▶ **Goal of the exercise**:
A precise repetition of every line below is the required answer.

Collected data
= = =

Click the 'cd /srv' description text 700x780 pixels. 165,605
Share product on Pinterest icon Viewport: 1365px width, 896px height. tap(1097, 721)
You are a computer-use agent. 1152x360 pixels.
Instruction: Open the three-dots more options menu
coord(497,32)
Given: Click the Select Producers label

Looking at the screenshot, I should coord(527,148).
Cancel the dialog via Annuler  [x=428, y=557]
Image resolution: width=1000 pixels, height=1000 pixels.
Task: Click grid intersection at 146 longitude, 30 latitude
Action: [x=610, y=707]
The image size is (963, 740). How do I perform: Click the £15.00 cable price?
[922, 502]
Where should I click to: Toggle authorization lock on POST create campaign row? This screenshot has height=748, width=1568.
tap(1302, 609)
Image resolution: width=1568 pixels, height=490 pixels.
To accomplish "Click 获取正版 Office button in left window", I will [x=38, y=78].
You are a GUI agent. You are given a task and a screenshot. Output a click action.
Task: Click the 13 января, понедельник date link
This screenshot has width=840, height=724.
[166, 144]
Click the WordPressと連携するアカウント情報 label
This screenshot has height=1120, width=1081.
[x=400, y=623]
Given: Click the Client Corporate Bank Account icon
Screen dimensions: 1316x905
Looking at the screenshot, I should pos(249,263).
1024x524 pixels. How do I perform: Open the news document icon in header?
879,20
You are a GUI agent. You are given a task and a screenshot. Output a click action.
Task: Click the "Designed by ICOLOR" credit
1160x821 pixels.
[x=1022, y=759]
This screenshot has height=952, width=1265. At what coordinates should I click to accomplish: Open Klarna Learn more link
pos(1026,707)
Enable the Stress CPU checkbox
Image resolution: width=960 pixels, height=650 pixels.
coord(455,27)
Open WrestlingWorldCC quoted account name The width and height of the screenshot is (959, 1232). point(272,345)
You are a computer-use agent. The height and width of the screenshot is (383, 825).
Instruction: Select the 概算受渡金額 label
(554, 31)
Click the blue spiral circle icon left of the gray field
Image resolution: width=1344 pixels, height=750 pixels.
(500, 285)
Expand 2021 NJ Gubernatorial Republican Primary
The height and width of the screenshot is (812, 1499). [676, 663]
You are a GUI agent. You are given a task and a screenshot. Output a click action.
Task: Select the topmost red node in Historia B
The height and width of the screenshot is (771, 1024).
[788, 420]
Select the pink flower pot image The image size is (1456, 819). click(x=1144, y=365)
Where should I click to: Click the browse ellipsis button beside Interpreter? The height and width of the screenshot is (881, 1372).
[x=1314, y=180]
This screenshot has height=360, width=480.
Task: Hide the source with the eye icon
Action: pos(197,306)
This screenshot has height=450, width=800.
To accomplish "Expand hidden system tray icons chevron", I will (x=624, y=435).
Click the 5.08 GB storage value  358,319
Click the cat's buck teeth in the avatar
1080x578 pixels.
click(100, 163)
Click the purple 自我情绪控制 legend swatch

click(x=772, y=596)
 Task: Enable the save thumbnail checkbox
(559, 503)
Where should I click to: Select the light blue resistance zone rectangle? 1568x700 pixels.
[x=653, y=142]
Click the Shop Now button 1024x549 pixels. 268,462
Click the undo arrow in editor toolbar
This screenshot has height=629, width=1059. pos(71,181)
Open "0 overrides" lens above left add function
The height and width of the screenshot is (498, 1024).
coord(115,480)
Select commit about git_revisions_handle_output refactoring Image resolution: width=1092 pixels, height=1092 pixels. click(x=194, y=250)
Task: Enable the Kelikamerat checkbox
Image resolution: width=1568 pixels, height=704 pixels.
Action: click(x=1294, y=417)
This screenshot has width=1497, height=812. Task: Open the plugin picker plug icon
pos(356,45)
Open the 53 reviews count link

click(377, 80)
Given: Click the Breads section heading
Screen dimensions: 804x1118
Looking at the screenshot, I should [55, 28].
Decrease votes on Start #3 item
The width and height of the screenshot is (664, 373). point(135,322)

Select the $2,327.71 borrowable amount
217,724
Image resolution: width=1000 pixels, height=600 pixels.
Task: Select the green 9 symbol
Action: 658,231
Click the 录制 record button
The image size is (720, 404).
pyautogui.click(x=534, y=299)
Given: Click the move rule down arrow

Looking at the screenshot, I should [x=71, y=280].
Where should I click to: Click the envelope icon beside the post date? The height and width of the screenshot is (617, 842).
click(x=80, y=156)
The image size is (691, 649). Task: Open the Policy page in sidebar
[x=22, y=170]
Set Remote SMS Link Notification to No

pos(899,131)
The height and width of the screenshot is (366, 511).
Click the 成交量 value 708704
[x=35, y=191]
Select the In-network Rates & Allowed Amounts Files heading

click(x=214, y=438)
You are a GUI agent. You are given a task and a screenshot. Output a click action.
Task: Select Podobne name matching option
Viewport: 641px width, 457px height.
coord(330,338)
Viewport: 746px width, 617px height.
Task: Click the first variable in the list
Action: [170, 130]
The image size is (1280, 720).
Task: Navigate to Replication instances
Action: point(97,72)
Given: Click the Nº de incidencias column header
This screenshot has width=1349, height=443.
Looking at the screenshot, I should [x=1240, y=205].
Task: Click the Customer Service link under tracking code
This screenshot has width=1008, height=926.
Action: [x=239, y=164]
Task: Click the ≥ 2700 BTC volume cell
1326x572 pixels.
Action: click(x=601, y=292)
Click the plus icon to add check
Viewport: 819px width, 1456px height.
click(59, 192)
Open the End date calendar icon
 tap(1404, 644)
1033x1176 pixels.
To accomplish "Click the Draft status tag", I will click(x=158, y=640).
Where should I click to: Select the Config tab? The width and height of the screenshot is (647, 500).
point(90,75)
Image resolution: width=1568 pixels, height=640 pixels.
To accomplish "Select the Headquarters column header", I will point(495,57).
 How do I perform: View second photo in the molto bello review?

= = =

▶ **Reply to the task**:
Click the 'cd /srv' description text 700x780 pixels. 165,605
Share product on Pinterest icon Viewport: 1365px width, 896px height. tap(1097, 721)
You are a computer-use agent. 1152x360 pixels.
Instruction: Open the three-dots more options menu
coord(497,32)
Given: Click the Select Producers label

Looking at the screenshot, I should coord(527,148).
Cancel the dialog via Annuler  [x=428, y=557]
Image resolution: width=1000 pixels, height=1000 pixels.
Task: Click grid intersection at 146 longitude, 30 latitude
Action: [x=610, y=707]
The image size is (963, 740). How do I perform: Click the £15.00 cable price?
[922, 502]
Where should I click to: Toggle authorization lock on POST create campaign row? This screenshot has height=748, width=1568.
tap(1302, 609)
Image resolution: width=1568 pixels, height=490 pixels.
To accomplish "Click 获取正版 Office button in left window", I will [x=38, y=78].
You are a GUI agent. You are given a task and a screenshot. Output a click action.
Task: Click the 13 января, понедельник date link
This screenshot has width=840, height=724.
[166, 144]
Click the WordPressと連携するアカウント情報 label
This screenshot has height=1120, width=1081.
[x=400, y=623]
Given: Click the Client Corporate Bank Account icon
Screen dimensions: 1316x905
Looking at the screenshot, I should pos(249,263).
1024x524 pixels. How do I perform: Open the news document icon in header?
879,20
You are a GUI agent. You are given a task and a screenshot. Output a click action.
Task: Click the "Designed by ICOLOR" credit
1160x821 pixels.
[x=1022, y=759]
This screenshot has height=952, width=1265. At what coordinates should I click to accomplish: Open Klarna Learn more link
pos(1026,707)
Enable the Stress CPU checkbox
Image resolution: width=960 pixels, height=650 pixels.
coord(455,27)
Open WrestlingWorldCC quoted account name The width and height of the screenshot is (959, 1232). point(272,345)
You are a computer-use agent. The height and width of the screenshot is (383, 825).
Instruction: Select the 概算受渡金額 label
(554, 31)
Click the blue spiral circle icon left of the gray field
Image resolution: width=1344 pixels, height=750 pixels.
(500, 285)
Expand 2021 NJ Gubernatorial Republican Primary
The height and width of the screenshot is (812, 1499). [676, 663]
You are a GUI agent. You are given a task and a screenshot. Output a click action.
Task: Select the topmost red node in Historia B
The height and width of the screenshot is (771, 1024).
[788, 420]
Select the pink flower pot image The image size is (1456, 819). click(x=1144, y=365)
Where should I click to: Click the browse ellipsis button beside Interpreter? The height and width of the screenshot is (881, 1372).
[x=1314, y=180]
This screenshot has height=360, width=480.
Task: Hide the source with the eye icon
Action: pos(197,306)
This screenshot has height=450, width=800.
To accomplish "Expand hidden system tray icons chevron", I will (x=624, y=435).
Click the 5.08 GB storage value  358,319
Click the cat's buck teeth in the avatar
1080x578 pixels.
click(100, 163)
Click the purple 自我情绪控制 legend swatch

click(x=772, y=596)
 Task: Enable the save thumbnail checkbox
(559, 503)
Where should I click to: Select the light blue resistance zone rectangle? 1568x700 pixels.
[x=653, y=142]
Click the Shop Now button 1024x549 pixels. 268,462
Click the undo arrow in editor toolbar
This screenshot has height=629, width=1059. pos(71,181)
Open "0 overrides" lens above left add function
The height and width of the screenshot is (498, 1024).
coord(115,480)
Select commit about git_revisions_handle_output refactoring Image resolution: width=1092 pixels, height=1092 pixels. click(x=194, y=250)
Task: Enable the Kelikamerat checkbox
Image resolution: width=1568 pixels, height=704 pixels.
Action: click(x=1294, y=417)
This screenshot has width=1497, height=812. Task: Open the plugin picker plug icon
pos(356,45)
Open the 53 reviews count link

click(377, 80)
Given: Click the Breads section heading
Screen dimensions: 804x1118
Looking at the screenshot, I should [55, 28].
Decrease votes on Start #3 item
The width and height of the screenshot is (664, 373). point(135,322)

Select the $2,327.71 borrowable amount
217,724
Image resolution: width=1000 pixels, height=600 pixels.
Task: Select the green 9 symbol
Action: 658,231
Click the 录制 record button
The image size is (720, 404).
pyautogui.click(x=534, y=299)
Given: Click the move rule down arrow

Looking at the screenshot, I should [x=71, y=280].
Where should I click to: Click the envelope icon beside the post date? The height and width of the screenshot is (617, 842).
click(x=80, y=156)
The image size is (691, 649). Task: Open the Policy page in sidebar
[x=22, y=170]
Set Remote SMS Link Notification to No

pos(899,131)
The height and width of the screenshot is (366, 511).
Click the 成交量 value 708704
[x=35, y=191]
Select the In-network Rates & Allowed Amounts Files heading

click(x=214, y=438)
You are a GUI agent. You are given a task and a screenshot. Output a click action.
Task: Select Podobne name matching option
Viewport: 641px width, 457px height.
coord(330,338)
Viewport: 746px width, 617px height.
Task: Click the first variable in the list
Action: [170, 130]
The image size is (1280, 720).
Task: Navigate to Replication instances
Action: point(97,72)
Given: Click the Nº de incidencias column header
This screenshot has width=1349, height=443.
Looking at the screenshot, I should [x=1240, y=205].
Task: Click the Customer Service link under tracking code
This screenshot has width=1008, height=926.
Action: [x=239, y=164]
Task: Click the ≥ 2700 BTC volume cell
1326x572 pixels.
Action: click(x=601, y=292)
Click the plus icon to add check
Viewport: 819px width, 1456px height.
click(59, 192)
Open the End date calendar icon
 tap(1404, 644)
1033x1176 pixels.
To accomplish "Click the Draft status tag", I will click(x=158, y=640).
Where should I click to: Select the Config tab? The width and height of the screenshot is (647, 500).
point(90,75)
Image resolution: width=1568 pixels, height=640 pixels.
To accomplish "Select the Headquarters column header", I will point(495,57).
 How do I perform: View second photo in the molto bello review?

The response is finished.